(Pointing items for screenshots and pages)
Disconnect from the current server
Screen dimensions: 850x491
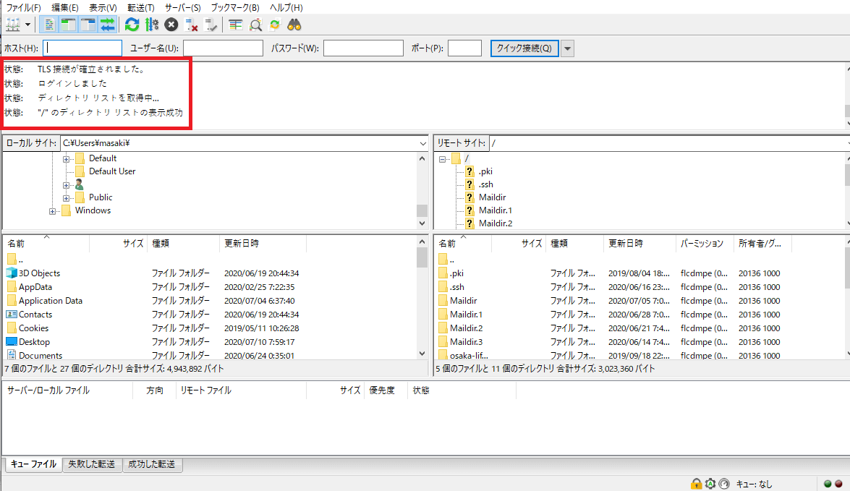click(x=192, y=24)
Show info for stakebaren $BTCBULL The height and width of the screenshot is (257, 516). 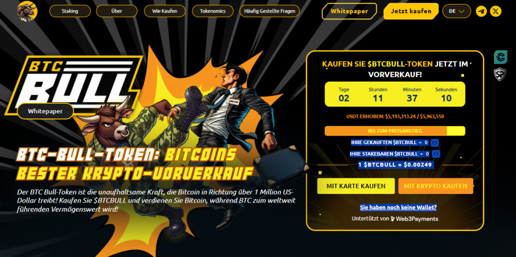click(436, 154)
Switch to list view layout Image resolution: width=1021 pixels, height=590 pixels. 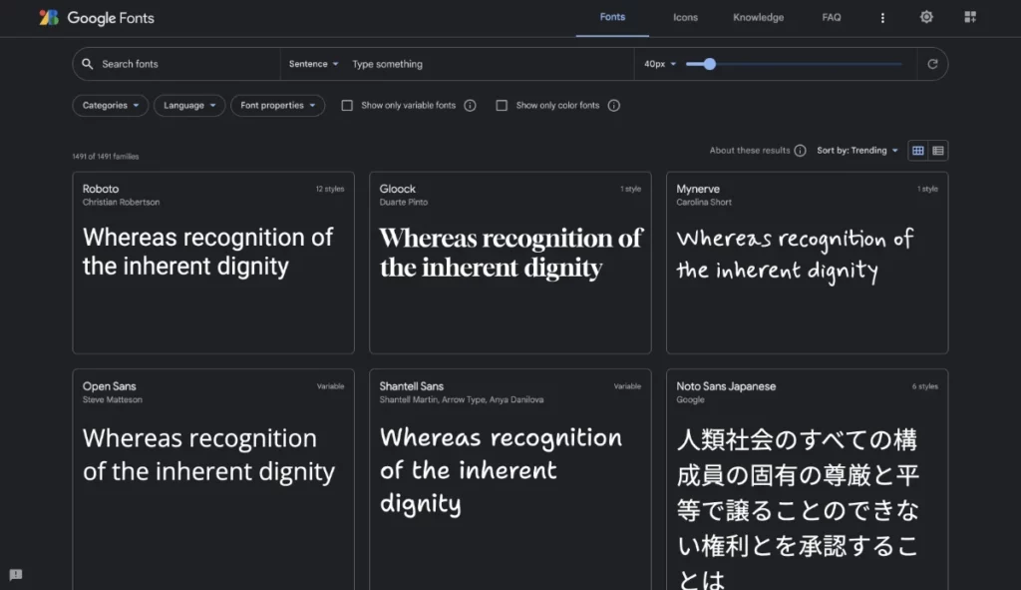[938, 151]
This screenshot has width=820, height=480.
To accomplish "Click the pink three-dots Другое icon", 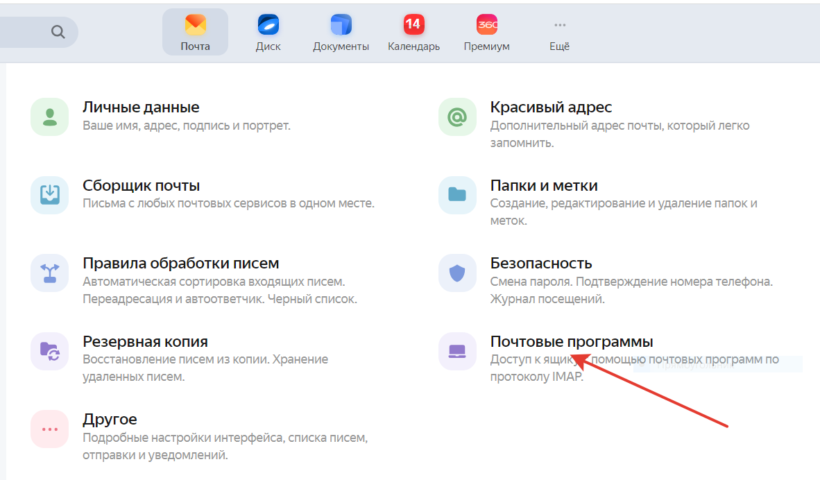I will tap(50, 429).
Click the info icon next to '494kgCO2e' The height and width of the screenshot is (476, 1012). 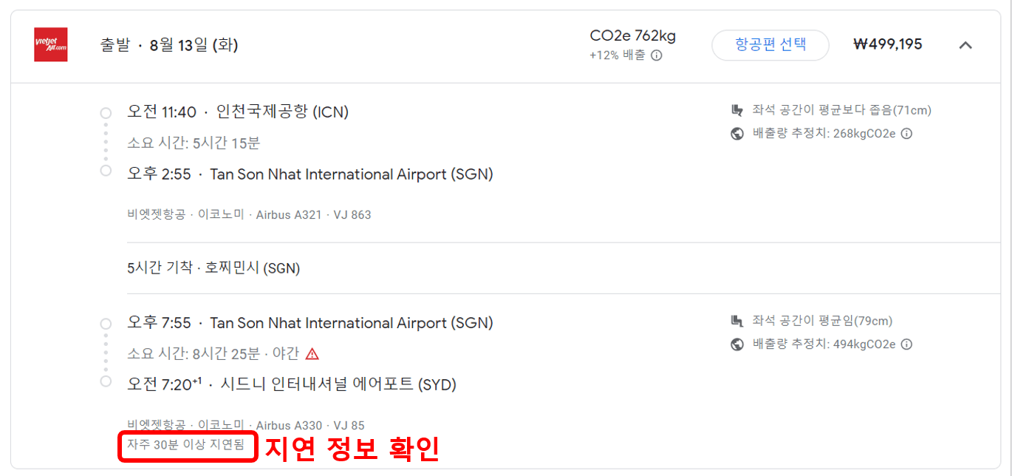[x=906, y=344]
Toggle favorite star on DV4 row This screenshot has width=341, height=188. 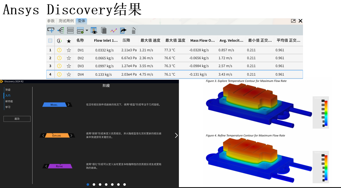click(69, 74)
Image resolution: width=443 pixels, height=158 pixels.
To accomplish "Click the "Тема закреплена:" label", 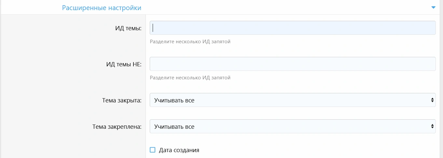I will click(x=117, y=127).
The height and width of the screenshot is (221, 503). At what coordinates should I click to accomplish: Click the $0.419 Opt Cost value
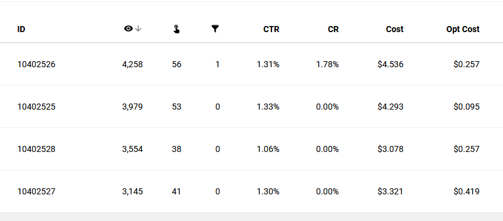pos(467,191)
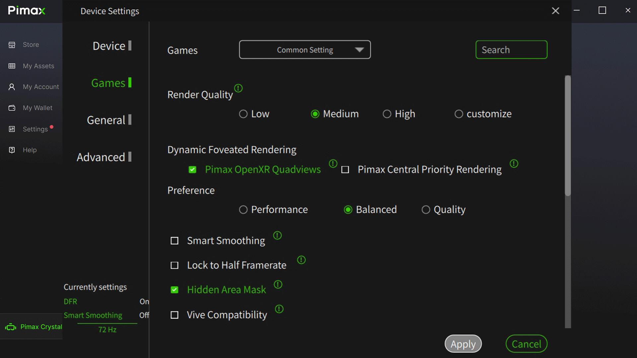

▶ BRIEF:
Format everything from the line containing "The height and width of the screenshot is (221, 503)." down through the end of the items as a numbered list. Skip blank lines and leave the pictures out.

▶ SOLUTION:
1. The height and width of the screenshot is (221, 503). At what coordinates should I click to accomplish: Click the $0.419 Opt Cost value
2. pos(467,191)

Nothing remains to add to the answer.